● **Tarea a**:
Según el fragmento elegido, ¿qué es "el mensaje" en la España de las necesidades electorales?

== Fragmento elegido ==

Fragmentar lo común; quebrar los
vínculos; mediar la comunicación hasta incomunicar: en la España de las
necesidades electorales, “el pinganillo es el mensaje”. Efectivamente, el escenario
de la globalización que debilita las soberanías nacionales nos trae el horror
de lo igual gracias a la vigilancia universal de instituciones supranacionales
pero, al mismo tiempo, ofrece el infierno atomizado de las diferencias que
pretenden ser cada vez más diferentes e inconmensurables.
Y no se trata de pasar por alto
la historia de la violencia con la que se han construido buena parte de los
Estados nacionales a lo largo de la historia; menos aún de poner en duda el
derecho a las reivindicaciones lingüísticas en tanto patrimonio cultural de un
pueblo. Pero lo cierto es que, tras la caída del muro, el “fin de la historia”

===
== Sección de datos ==

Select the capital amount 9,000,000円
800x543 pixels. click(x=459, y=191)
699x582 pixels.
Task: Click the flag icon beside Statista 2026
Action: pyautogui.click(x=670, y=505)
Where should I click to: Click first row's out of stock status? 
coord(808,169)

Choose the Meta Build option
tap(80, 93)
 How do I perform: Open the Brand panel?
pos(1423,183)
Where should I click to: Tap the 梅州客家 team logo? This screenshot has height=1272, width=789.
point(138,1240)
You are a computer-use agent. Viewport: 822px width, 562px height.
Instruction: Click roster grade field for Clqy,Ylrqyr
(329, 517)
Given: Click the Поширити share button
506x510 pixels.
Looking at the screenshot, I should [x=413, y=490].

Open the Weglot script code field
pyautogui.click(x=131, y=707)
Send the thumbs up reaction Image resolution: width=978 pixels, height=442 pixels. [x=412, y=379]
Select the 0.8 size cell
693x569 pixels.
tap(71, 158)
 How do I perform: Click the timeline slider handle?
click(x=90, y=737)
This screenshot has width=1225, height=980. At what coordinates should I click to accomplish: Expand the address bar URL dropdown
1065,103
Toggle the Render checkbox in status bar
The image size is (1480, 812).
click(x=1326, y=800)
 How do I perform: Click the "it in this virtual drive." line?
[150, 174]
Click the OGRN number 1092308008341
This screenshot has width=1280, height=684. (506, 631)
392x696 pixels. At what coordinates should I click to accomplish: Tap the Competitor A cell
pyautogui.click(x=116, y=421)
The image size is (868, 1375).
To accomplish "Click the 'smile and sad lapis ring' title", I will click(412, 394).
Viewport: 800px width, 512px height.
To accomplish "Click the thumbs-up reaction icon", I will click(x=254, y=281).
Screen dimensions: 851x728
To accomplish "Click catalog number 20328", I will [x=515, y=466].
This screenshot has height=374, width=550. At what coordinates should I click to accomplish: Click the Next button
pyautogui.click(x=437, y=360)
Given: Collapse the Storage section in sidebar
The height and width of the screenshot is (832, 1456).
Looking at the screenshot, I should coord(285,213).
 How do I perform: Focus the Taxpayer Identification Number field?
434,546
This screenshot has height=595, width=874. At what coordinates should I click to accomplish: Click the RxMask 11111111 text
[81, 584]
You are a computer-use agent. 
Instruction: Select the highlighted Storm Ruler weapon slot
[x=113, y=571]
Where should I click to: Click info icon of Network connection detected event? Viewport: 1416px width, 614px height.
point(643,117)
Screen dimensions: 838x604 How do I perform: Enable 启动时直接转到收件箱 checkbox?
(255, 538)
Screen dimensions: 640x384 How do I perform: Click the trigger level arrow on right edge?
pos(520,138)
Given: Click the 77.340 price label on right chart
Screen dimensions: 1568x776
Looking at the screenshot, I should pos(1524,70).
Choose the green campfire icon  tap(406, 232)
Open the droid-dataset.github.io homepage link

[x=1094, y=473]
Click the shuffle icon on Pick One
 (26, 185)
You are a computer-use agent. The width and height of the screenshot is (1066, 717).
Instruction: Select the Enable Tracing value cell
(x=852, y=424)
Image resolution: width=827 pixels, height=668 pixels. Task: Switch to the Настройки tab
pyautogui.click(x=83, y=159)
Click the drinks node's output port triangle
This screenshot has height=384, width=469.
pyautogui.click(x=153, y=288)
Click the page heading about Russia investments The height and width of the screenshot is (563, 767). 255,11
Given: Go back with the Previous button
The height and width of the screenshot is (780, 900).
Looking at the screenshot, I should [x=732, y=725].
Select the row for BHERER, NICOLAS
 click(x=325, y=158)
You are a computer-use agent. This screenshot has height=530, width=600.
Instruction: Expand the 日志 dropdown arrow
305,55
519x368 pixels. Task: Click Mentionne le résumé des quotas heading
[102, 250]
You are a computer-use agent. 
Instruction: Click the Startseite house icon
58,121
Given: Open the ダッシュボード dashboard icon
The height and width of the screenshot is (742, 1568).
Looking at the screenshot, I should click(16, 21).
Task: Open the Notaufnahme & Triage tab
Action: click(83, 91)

===

● **Tarea b**:
Copia sin cambios las líneas del listado, empezando por la primera y siguiendo hasta la línea que contiene "point(138,1240)", incluida.

● **Respuesta a**:
El pinganillo.

● **Respuesta b**:
Select the capital amount 9,000,000円
800x543 pixels. click(x=459, y=191)
699x582 pixels.
Task: Click the flag icon beside Statista 2026
Action: pyautogui.click(x=670, y=505)
Where should I click to: Click first row's out of stock status? 
coord(808,169)

Choose the Meta Build option
tap(80, 93)
 How do I perform: Open the Brand panel?
pos(1423,183)
Where should I click to: Tap the 梅州客家 team logo? This screenshot has height=1272, width=789.
point(138,1240)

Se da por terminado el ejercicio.